MAAS Group: Continuing to execute the game plan

About the author:

Kurt Gelsomino
Author name:
By Kurt Gelsomino
Job title:
Former Analyst
Date posted:
25 February 2022, 12:30 PM
Sectors Covered:
Building Materials, Industrials, Gaming

  • MAAS Group's (ASX:MGH) interim result was in line with guidance for EBITDA to be ~35% weighted to the 1H22. A strong liquidity position will support the continued execution of its growth initiatives.
  • With FY22 guidance (EBITDA +52-65%) reiterated, organic growth across Construction Materials and Real Estate is set to accelerate over the 2H22.
  • M&A is nearing completion, which will provide a strong foundation for the business heading into FY23 and we continue to see scope for Residential Real Estate to organically surprise to the upside over FY23/24. 
  • We remain attracted to MGH’s strong medium-term growth outlook and maintain our Add rating and (login to view) target price. 

Solid 1H22 result

MGH delivered 1H22 pro forma revenue growth of 58%, EBITDA of A$40.1m (+32%) and NPAT of A$16.6m (+6%). The results were slightly (5%) below our EBITDA forecast (A$42.0m) and 18% below our NPAT forecast (A$20.3m), with higher than expected D&A largely explained by A$1.6m of acquisition amortisation.

As expected, earnings growth was underpinned by the contribution from prior year M&A across the Civil Construction & Hire (EBITDA +23%) and Construction Materials (EBITDA +70%) segments. Overall, the result was in line with guidance of a ~35% 1H EBITDA skew.

Reported operating cashflow (outflow of A$0.8m) was impacted by an increase in general working capital (A$9.6m impact) and increase in land inventory held for resale (A$19.8m). Excluding the build in land inventory, operating cash conversion was solid at 72% and we expect solid 2H22 cash generation as its residential lots are settled.

Net debt was A$151.4m (vs. A$126.5m at Jun-21), with trailing leverage of 1.8x comfortably within its 3.5x covenant.
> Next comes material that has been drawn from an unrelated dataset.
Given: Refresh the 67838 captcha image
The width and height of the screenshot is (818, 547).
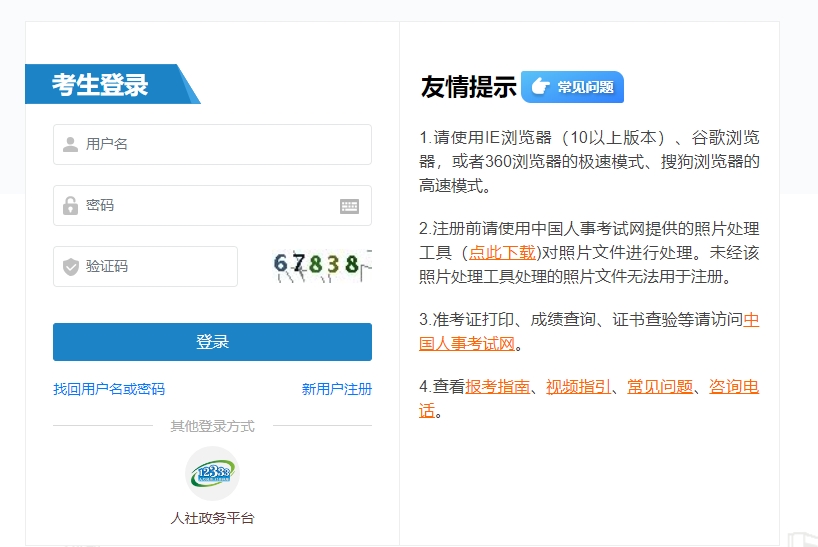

MGH retains significant liquidity (pro forma of A$267.5m) to fund its growth initiatives and is carrying ~A$180m of property on its balance sheet across residential property (A$71m), investment property (A$101m) and equity investments (A$8m).

Focus turns to the strong 2H outlook and platform for FY23

FY22 guidance

MGH reiterated FY22 underlying EBITDA guidance of A$115-125m, +52-65%. The range implies 2H22 EBITDA of A$74.9-A$84.9m, +65%-87% yoy (2H skew of ~65-68%). As a reminder, guidance assumes an equal contribution from prior year M&A (A$20-24m EBITDA uplift) and organic growth (A$19-25m) and continues to exclude the cleansing notice acquisitions.

We understand MGH effectively has ~100% of work in hand to deliver guidance, with the timing of delivery the main 2H watch point. 

No change to key 2H drivers

  1. ~213 residential settlements (inc. 22 build to rent; 67 in 1H22) and materially stronger margins (~A$90k/lot on land only sales) due to ongoing price escalation/evolving sales mix;
  2. ramp up of delivery into Inland Rail, as well as increased concrete sales and initial precast revenue;
  3. >A$10m in Commercial Property profits (nil in 1H22; A$9.3m in FY21); and
  4. continued solid result from CC&H. Manufacturing is expected to deliver an improved result (vs. 1H22), with growth to resume in FY23. 

M&A update

The completion of the targets flagged in its cleansing notice are expected to be completed in coming weeks, with MGH announcing it had entered into an agreements to acquire a Dubbo based Plumbing and Hardware business (A$9m, inc. freehold property) and two CQ leasehold quarry operations (A$4.0m) and is also close to entering an agreement to acquire a larger CQ quarry business (A$30.0m transaction).

Upon completion, these acquisitions are still expected to deliver annualised EBITDA of A$11-14.0m (plus A$2m of synergies) and a potential 2H22 contribution (incremental to FY22 guidance) of ~A$5m was indicated.

We will continue to wait for these acquisitions to be formalised before incorporating them into our forecast. MGH is continuing to assess additional M&A opportunities to complement its core CM, CC&H and Real Estate segments.

Investment view: maintain Add rating

Our FY22 EBITDA forecast rises 1% to A$121.0m, while slightly stronger margin assumptions across Residential Real Estate has seen our FY23/24 forecasts increase 3.0%/3.0%. In FY22, our NPAT forecast has fallen 3.6% due to higher D&A, while are unchanged in FY23/24.

We remain attracted to MGH’s strong medium-term growth outlook, organic upside surprise potential in FY23/24 and strong liquidity position.

Considering these factors, we continue to see its valuation (FY22/23 PE of 20.6x/16.9x) as undemanding and maintain an Add rating.